Your instructions
This exercise calls for the data below to be retyped exactly, minus any images.

+ + +

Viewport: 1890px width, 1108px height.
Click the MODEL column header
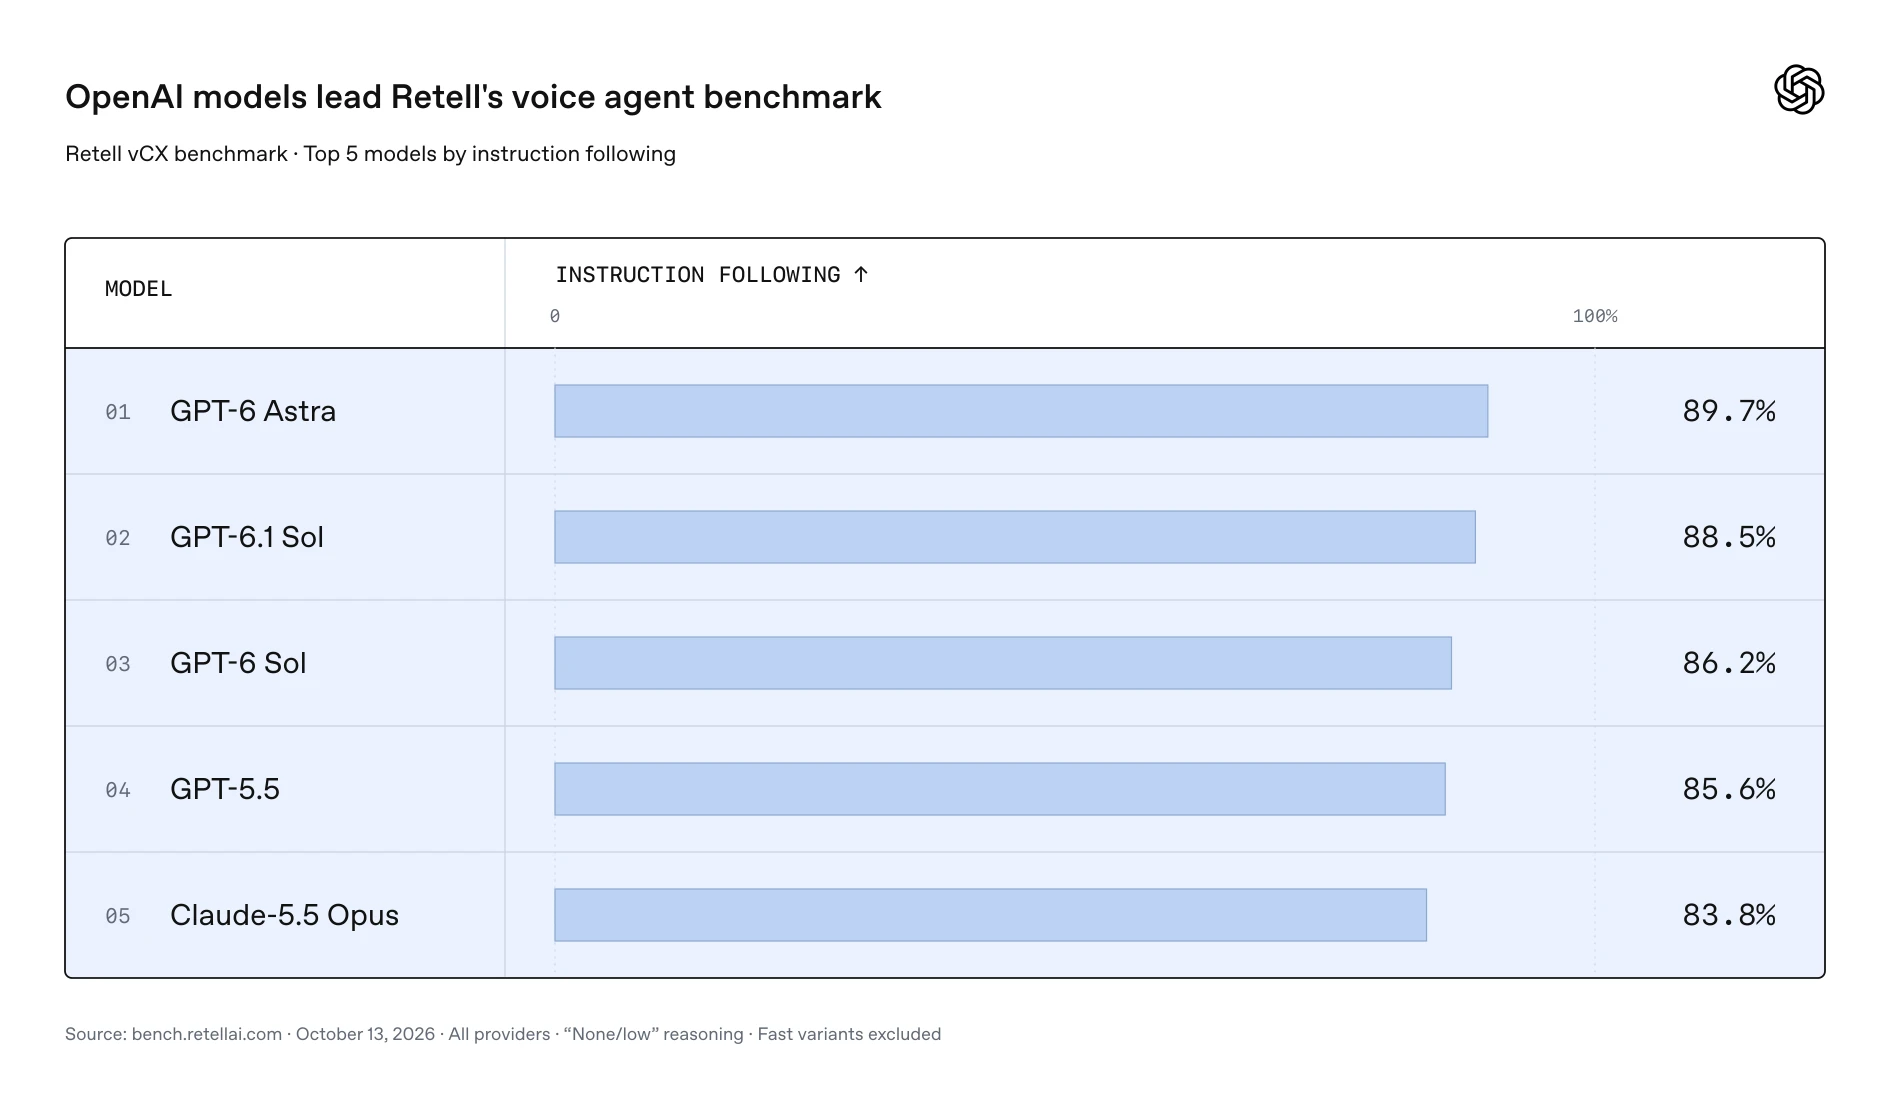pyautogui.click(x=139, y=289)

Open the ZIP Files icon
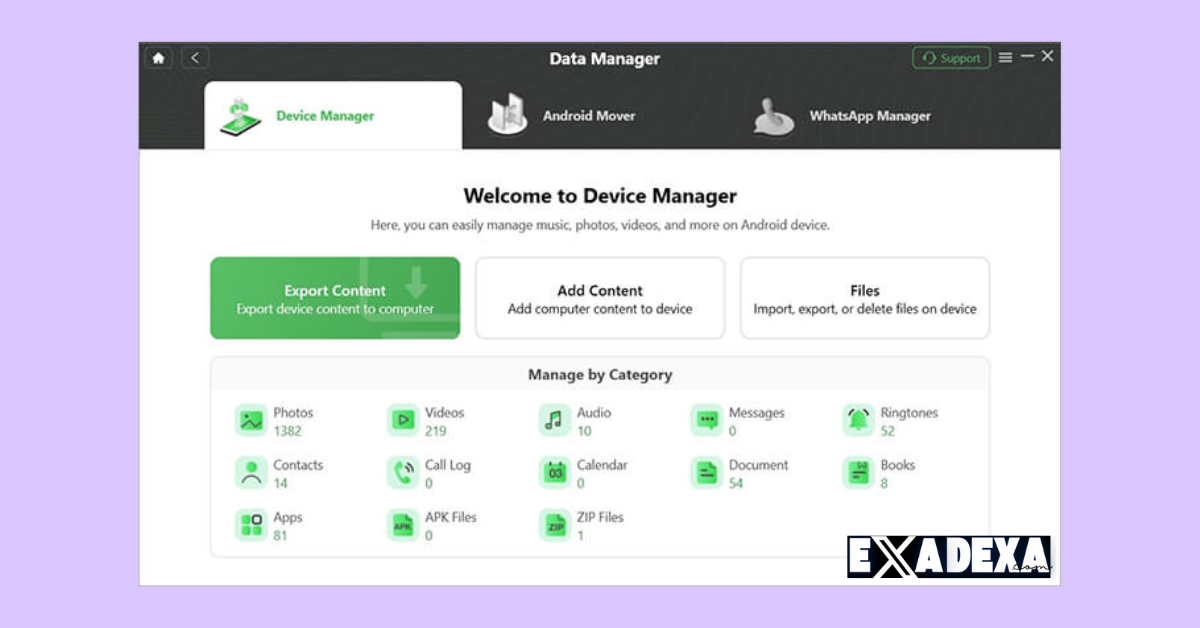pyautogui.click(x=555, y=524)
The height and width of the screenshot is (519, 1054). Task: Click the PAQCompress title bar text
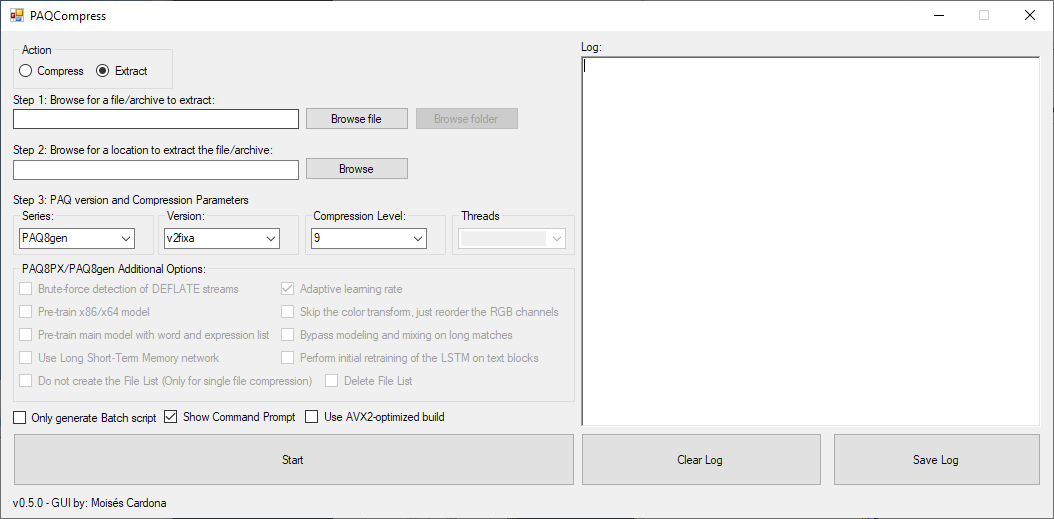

+ + +

Answer area
Viewport: 1890px width, 1108px height.
Click the MODEL column header
pyautogui.click(x=139, y=289)

Open the ZIP Files icon
pyautogui.click(x=555, y=524)
The height and width of the screenshot is (519, 1054). Task: Click the PAQCompress title bar text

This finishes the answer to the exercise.